Flores G, Abreu M, Olivar MA, Kastner B. Access Barriers to health Care for Latino Children. Archives of Pediatrics and Adolescent Medicine 1998:152:1119-1125. MEDLINE

 

 

 

 

Sean O. Henderson, M.D.

Patterns of Cardiovascular Morbidity and Mortality among African Americans and Latinos.

Friday, April 12

Racism is not solely a psychological phenomenon but rather is described as underpinning a whole variety of factors related to health care. These include differences in socioeconomic position, health related behavior, the experience of medical care, and the ability to take action to maintain and improve health. Given the similarity in median incomes and percentage of the population below the poverty line, Latinos would be expected to experience similar racial stresses as well as the added burden of very real language and cultural barriers to health care. The ability of African American populations to access care or their ability to afford such care have also been issues raised as contributors to their increased mortality.

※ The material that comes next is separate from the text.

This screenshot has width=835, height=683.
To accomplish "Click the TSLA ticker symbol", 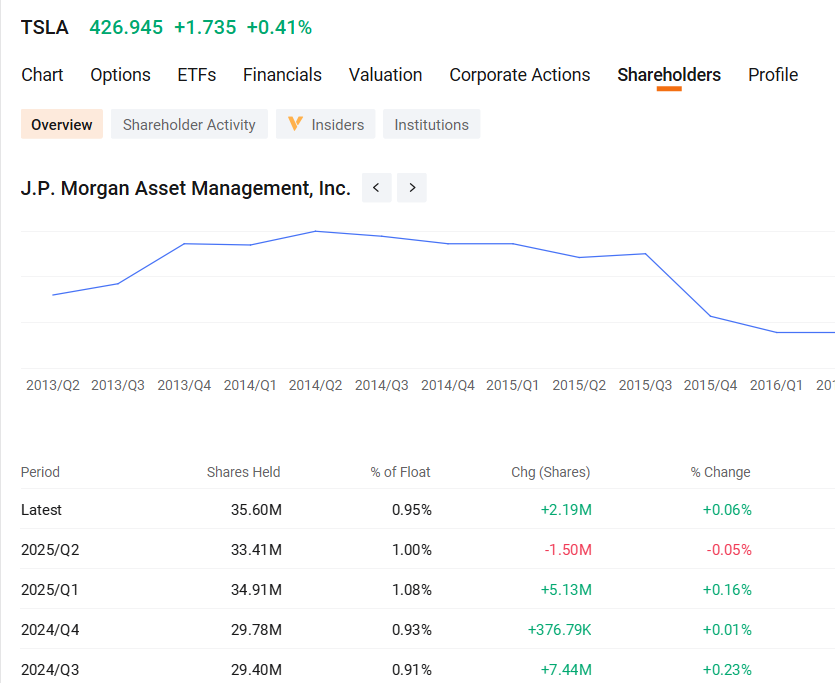I will tap(44, 27).
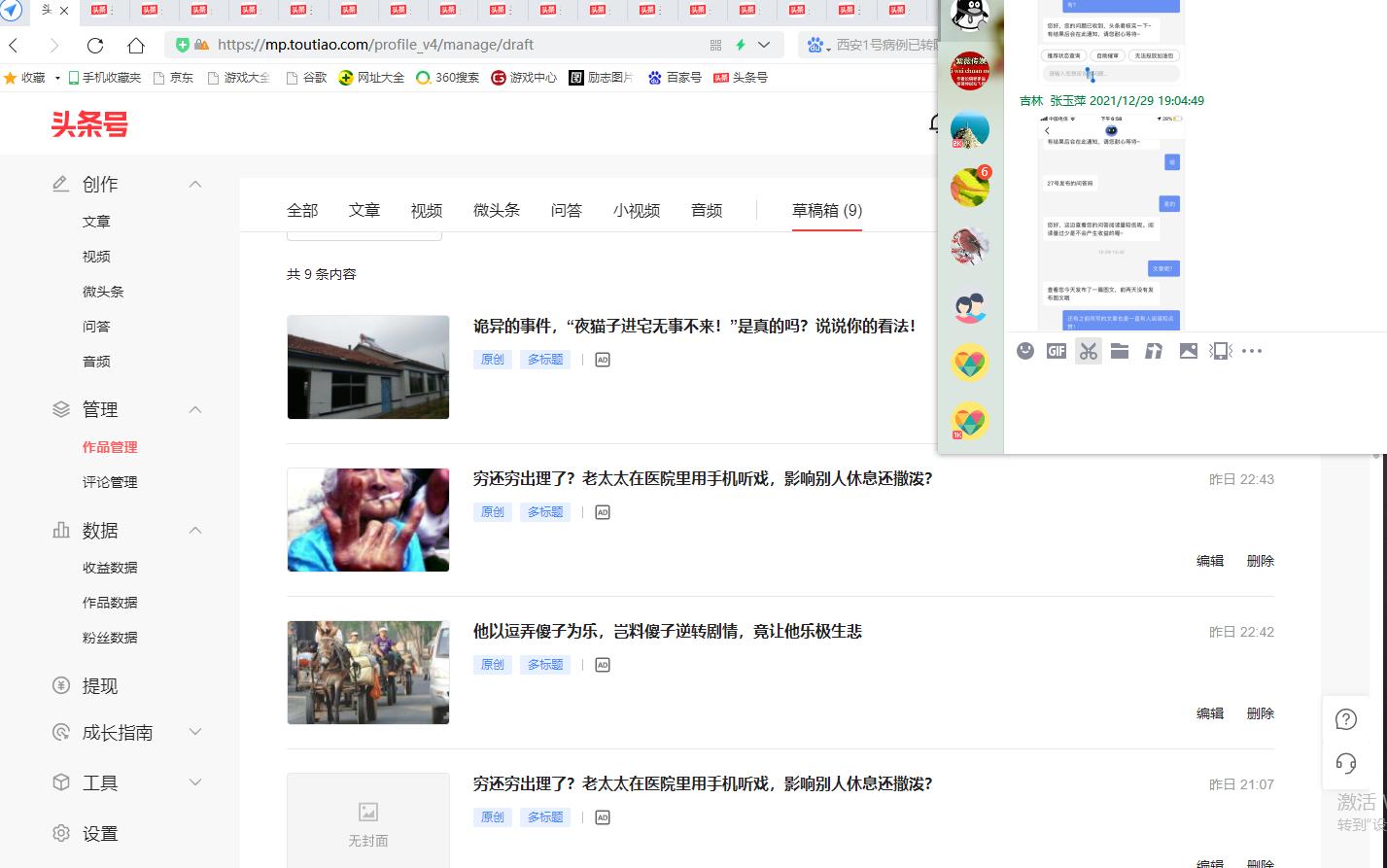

Latinos share these same obstacles and, in fact, given that more dramatic language and cultural differences exist, are even slower to access care than many other minority groups. Despite the fact that both groups appear to have similar socioeconomic profiles and at least somewhat similar access to health care, the relative burden of cardiovascular disease is borne primarily by the African Americans. After adjustment for the potential risk modifiers such as age and lifestyle (e.g. smoking, body-mass index) and presence of hypertension, African Americans in Los Angeles remain with an adjusted relative risk of cardiovascular mortality higher than Latinos, an excess not immediately attributable to any known modifiers. It suggests therefore, that even though several environmental risk factors, such as obesity and cigarette smoking, are well established, hypertension results from an interaction between environmental and genetic influences.

References:

Henderson SO, Coetzee GA, Ross RK, Yu MC, Henderson BE. A Possible Association Between ACE Genotype and Elevated Mortality Rates from Circulatory Disease in African-American Men and Women of Los Angeles County, California. The American Journal of Medical Sciences 2000;320:18-23.

Henderson SO, Magana RN, Korn CS, Genna T, Bretsky PM. Delayed Presentation for Care during Acute Myocardial Infarction in a Hispanic Population of Los Angeles County. Ethnicity and Disease 2002;12:38-44.

 

 

 

 

Robert H. Topel, Ph.D.

Economic Benefits to Society Resulting from Elimination of Health Disparities

Friday, April 12

Robert H. Topel is the Isidore Brown and Gladys J. Brown Professor in Urban and Labor Economics at the University of Chicago Graduate School of Business. He has been a member of the Chicago faculty since 1986. He received a B.A. in economics (with high honors) from the University of California at Santa Barbara in 1974 and a Ph.D. in economics from the University of California at Los Angeles in 1980.

Professor Topel is the recipient of numerous awards and fellowships. Currently, he is a Faculty Research Fellow at the National Bureau of Economic Research and an Editor at the Journal of Political Economy. He is the author or co-author of some 50 published articles and other publications. His most recent research has focused on the economic value of medical research and issues in labor markets and economic growth.

Professor Topel lives in the Chicago area with his wife and two daughters.